Collected data
== == ==

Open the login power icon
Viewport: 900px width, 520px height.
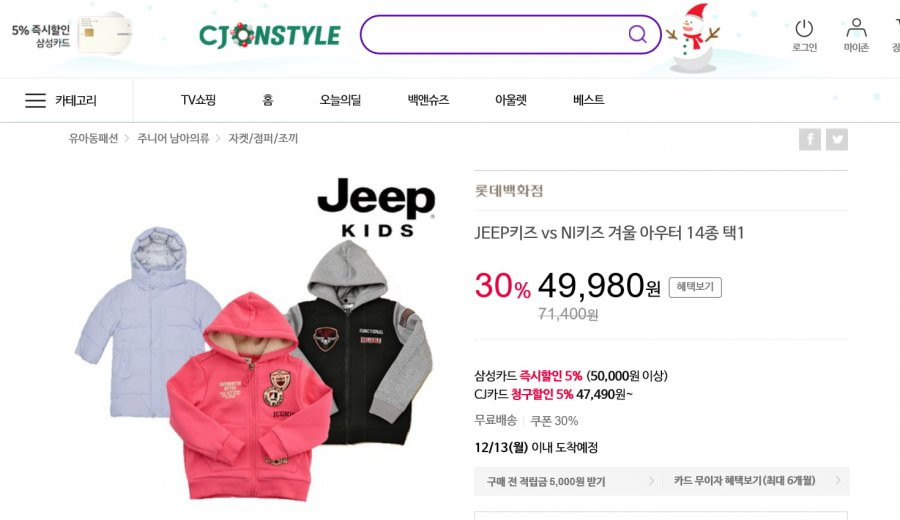pos(804,28)
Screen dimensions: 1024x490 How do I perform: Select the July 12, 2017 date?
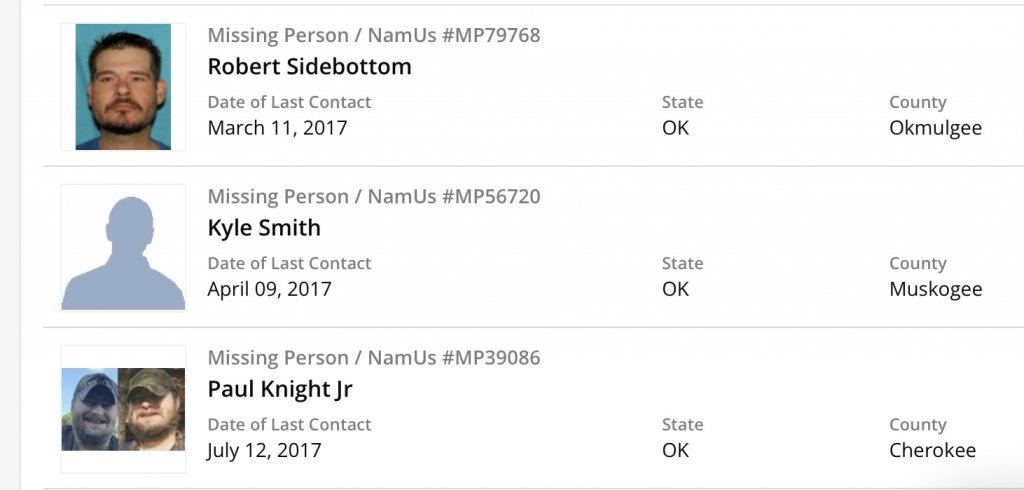[264, 451]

== == ==

> [WORK INSTRUCTIONS]
The lines from the one containing "Screen dimensions: 1024x490" through the end of the data above are to be copied exactly, both ends included, and pictures are to be omitted.

> [SOLUTION FOR THIS EXERCISE]
Screen dimensions: 1024x490 How do I perform: Select the July 12, 2017 date?
[264, 451]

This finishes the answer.